::: Recorded data

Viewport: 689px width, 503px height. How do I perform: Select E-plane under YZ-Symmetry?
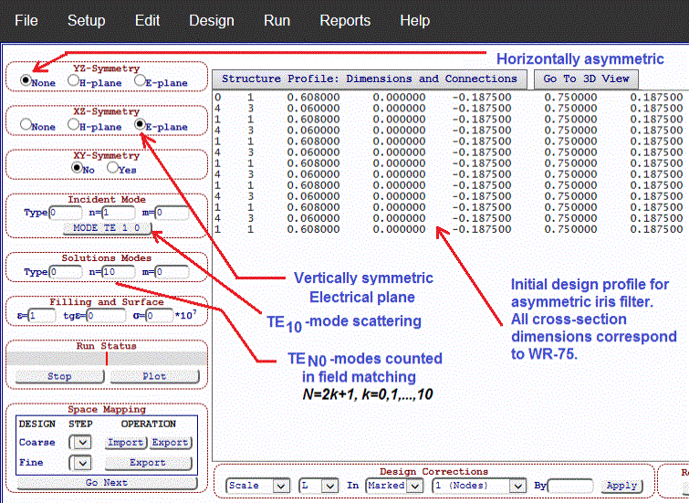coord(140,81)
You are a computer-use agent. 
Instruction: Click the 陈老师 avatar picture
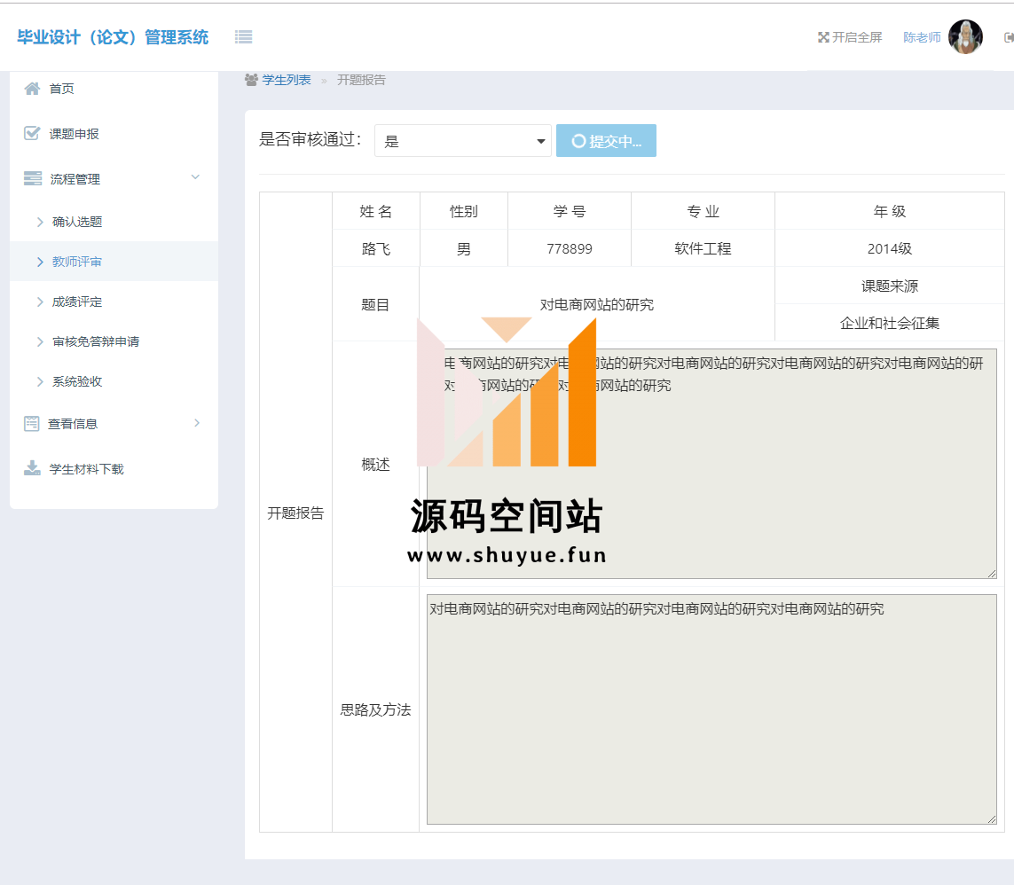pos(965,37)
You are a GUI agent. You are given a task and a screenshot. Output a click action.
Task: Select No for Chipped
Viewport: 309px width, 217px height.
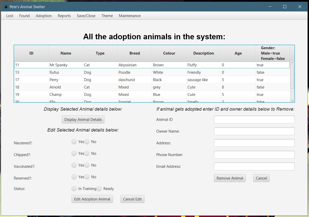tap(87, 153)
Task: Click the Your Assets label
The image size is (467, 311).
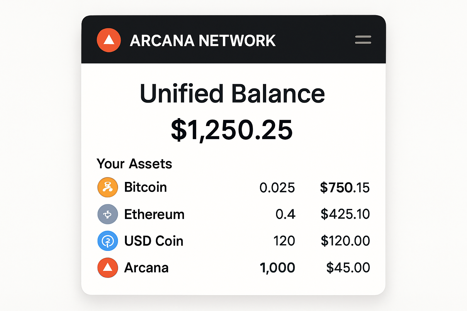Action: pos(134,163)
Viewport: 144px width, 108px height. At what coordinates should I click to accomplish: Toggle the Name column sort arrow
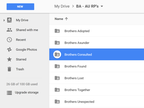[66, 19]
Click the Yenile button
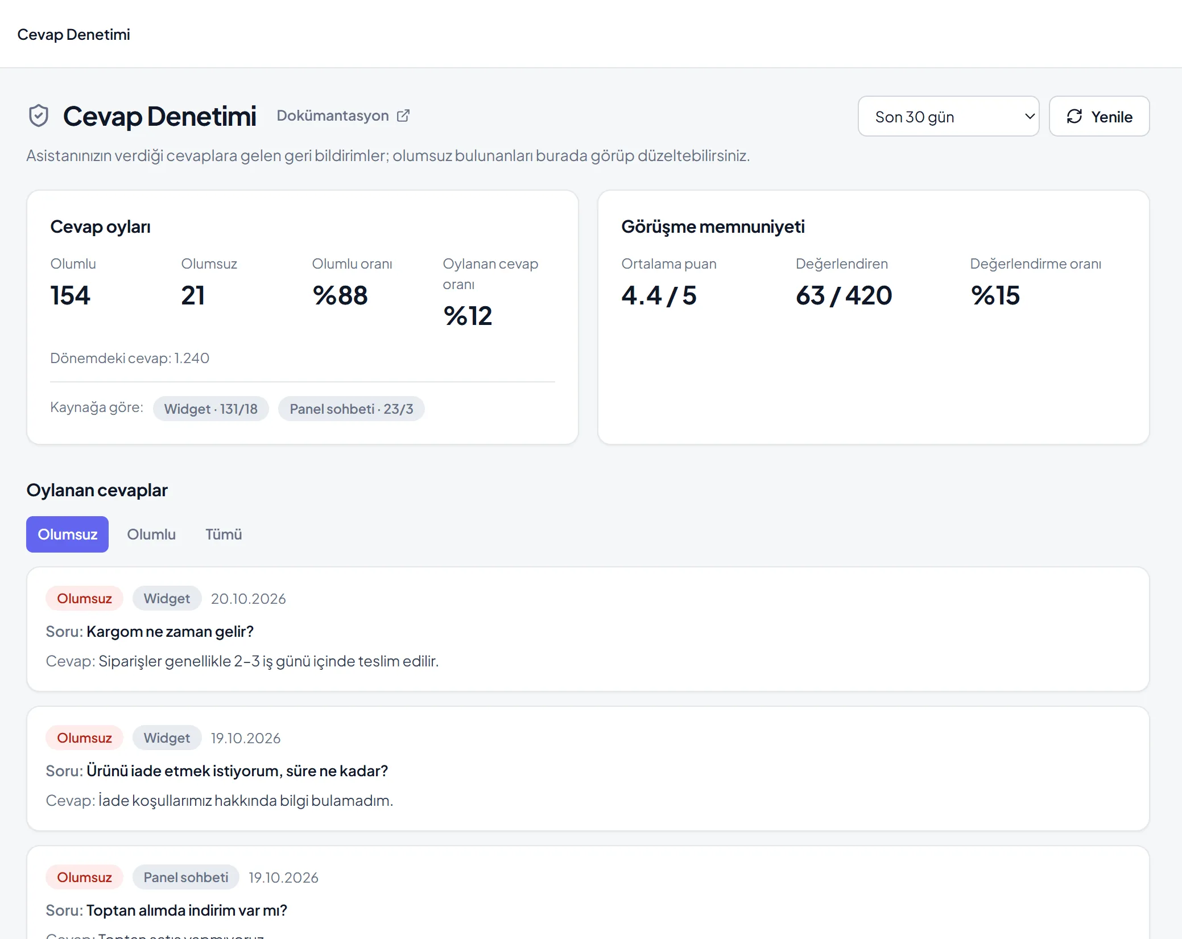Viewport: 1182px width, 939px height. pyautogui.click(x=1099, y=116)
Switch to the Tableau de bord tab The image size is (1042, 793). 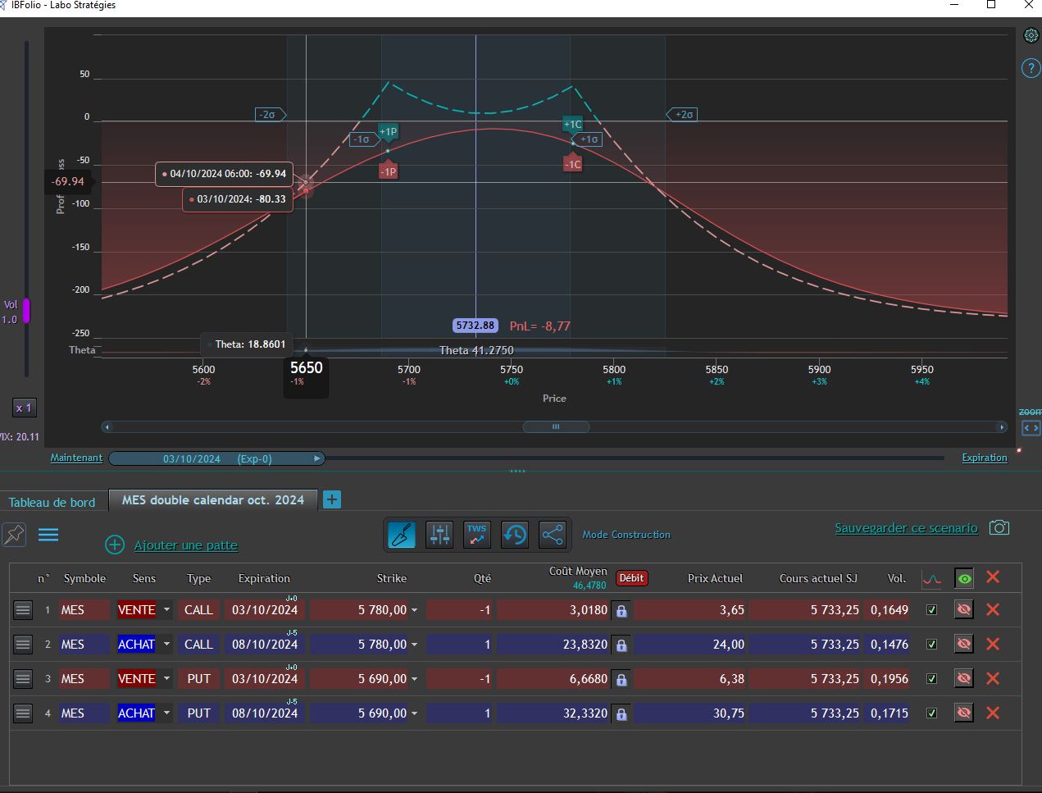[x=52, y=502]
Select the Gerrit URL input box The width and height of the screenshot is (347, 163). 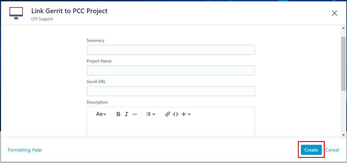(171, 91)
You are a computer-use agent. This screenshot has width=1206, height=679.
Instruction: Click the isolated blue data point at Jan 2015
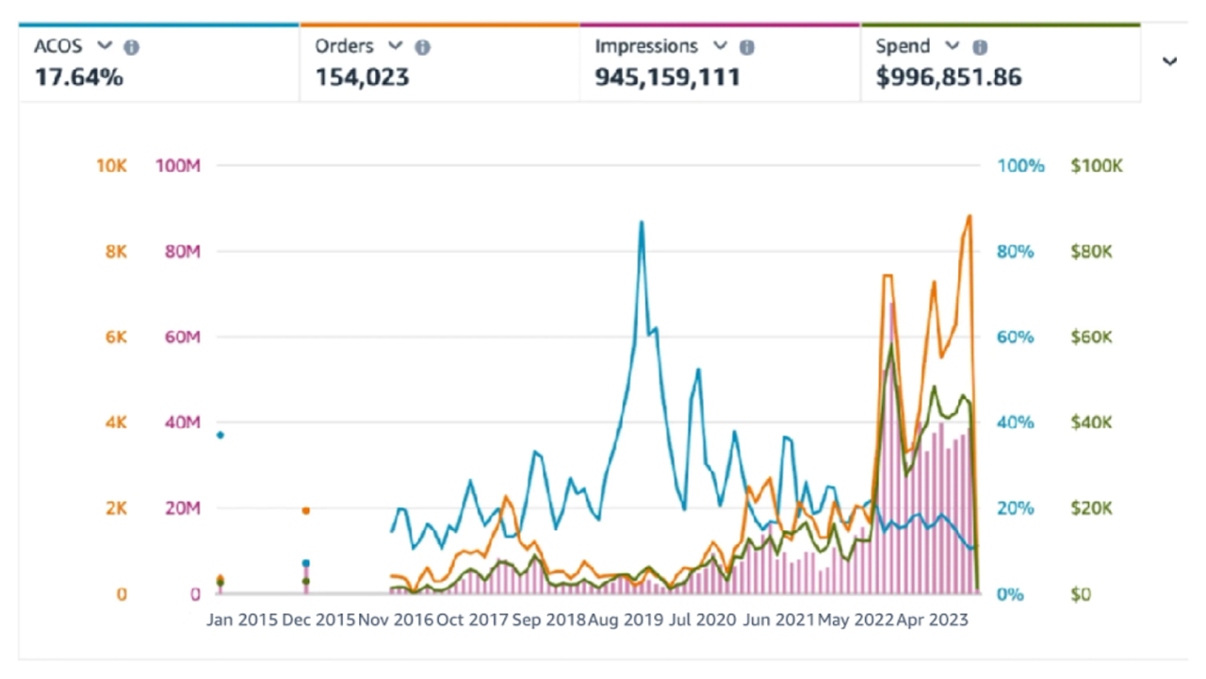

::::::
::: Recorded data

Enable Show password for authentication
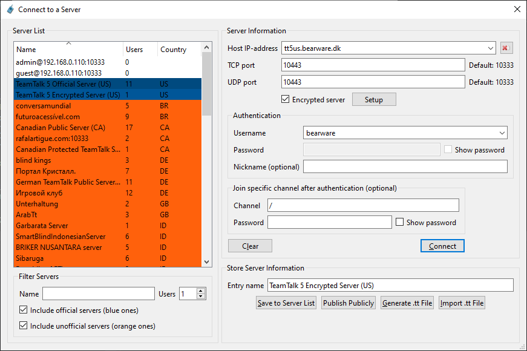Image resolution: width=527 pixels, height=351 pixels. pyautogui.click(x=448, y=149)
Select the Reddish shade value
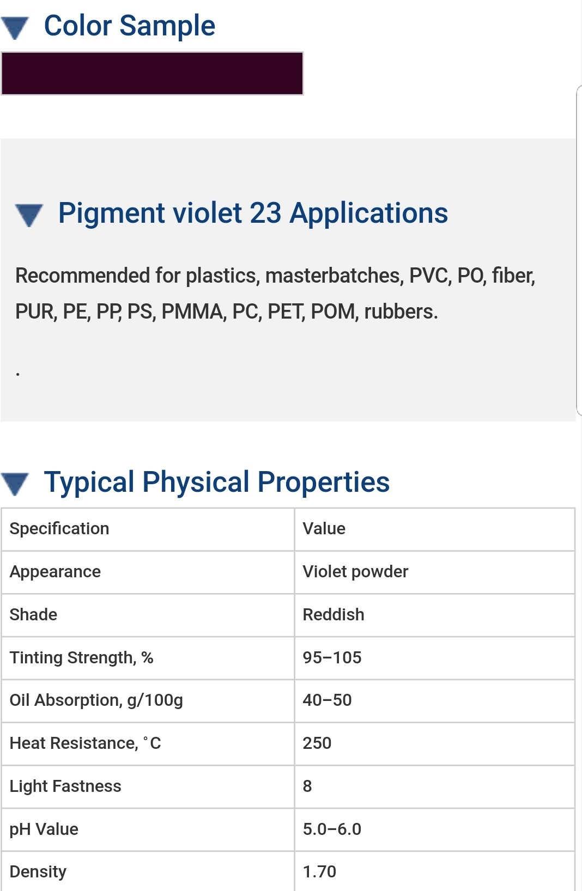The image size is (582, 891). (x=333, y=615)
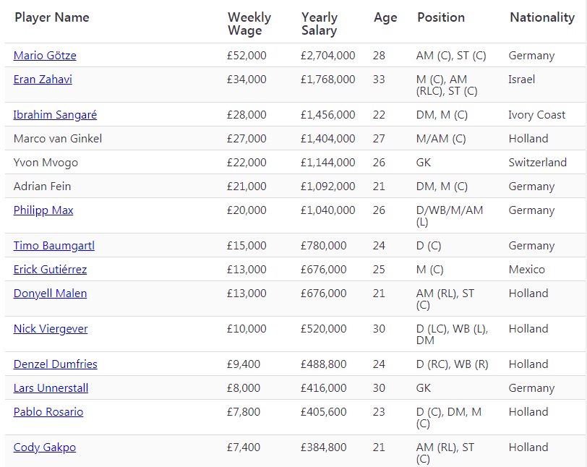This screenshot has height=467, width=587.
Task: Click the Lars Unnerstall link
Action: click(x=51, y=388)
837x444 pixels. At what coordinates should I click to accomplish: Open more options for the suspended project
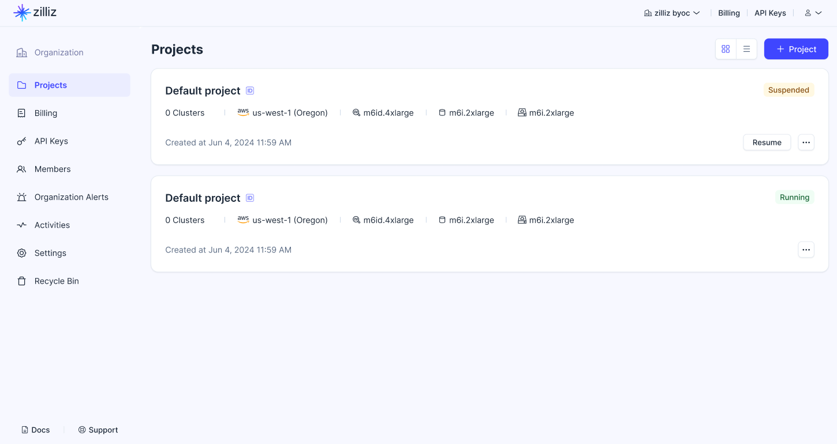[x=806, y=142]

::::::
::: Recorded data

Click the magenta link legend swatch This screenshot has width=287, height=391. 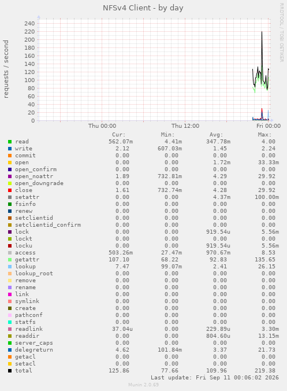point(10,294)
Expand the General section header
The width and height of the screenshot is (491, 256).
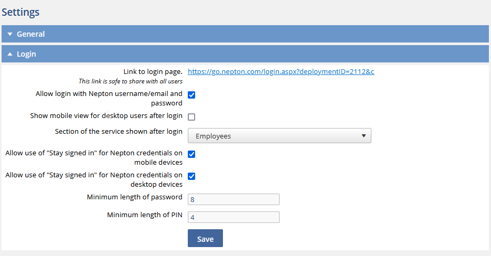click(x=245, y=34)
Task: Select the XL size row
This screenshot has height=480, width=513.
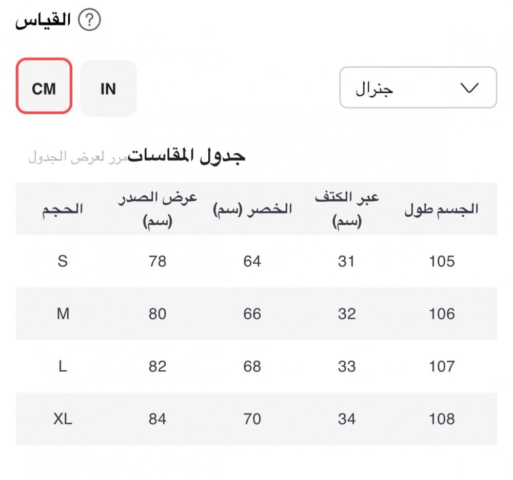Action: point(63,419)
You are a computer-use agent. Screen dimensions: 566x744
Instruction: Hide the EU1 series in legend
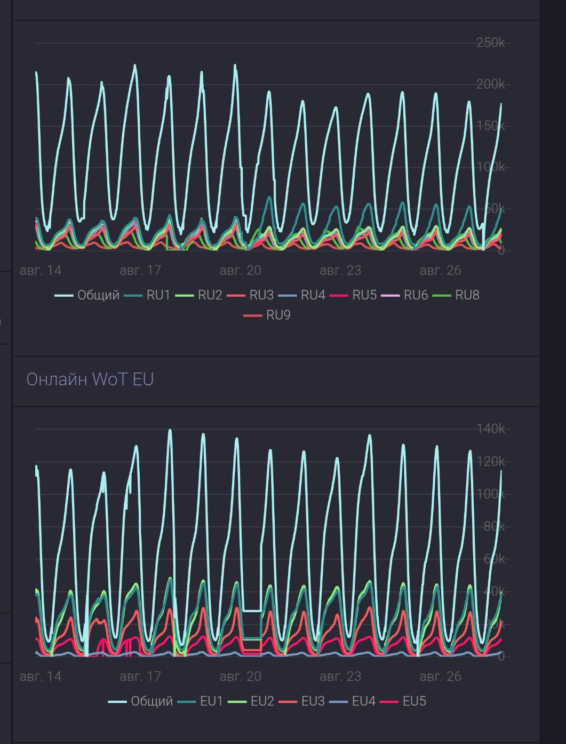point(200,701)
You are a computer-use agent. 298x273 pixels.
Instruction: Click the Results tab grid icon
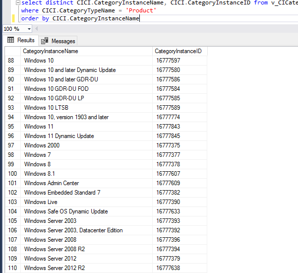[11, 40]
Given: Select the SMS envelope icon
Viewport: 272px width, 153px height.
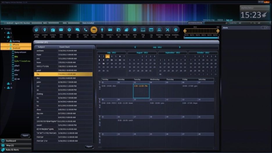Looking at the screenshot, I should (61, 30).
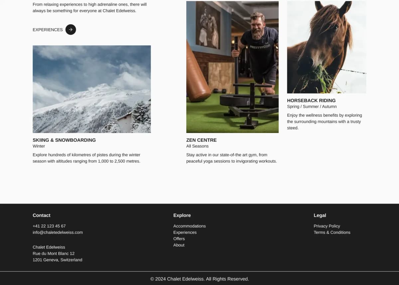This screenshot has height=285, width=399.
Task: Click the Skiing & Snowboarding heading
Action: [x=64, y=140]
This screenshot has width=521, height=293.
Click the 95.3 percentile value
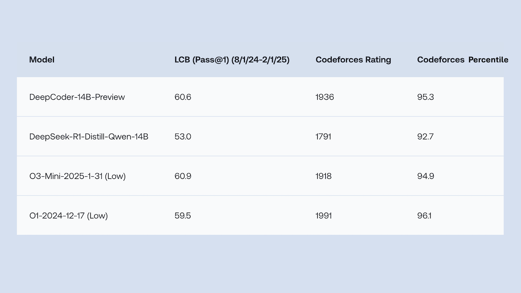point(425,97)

::::::

▶ _Task statement_
Could you return all lines from the records that include the word "computer"?

▶ _Exercise solution_
You are a computer-use agent. 
You are a computer-use agent. This screenshot has width=1206, height=679.
You are a computer-use agent. Screen dimensions: 566x744
You are a computer-use agent. 298x273 pixels.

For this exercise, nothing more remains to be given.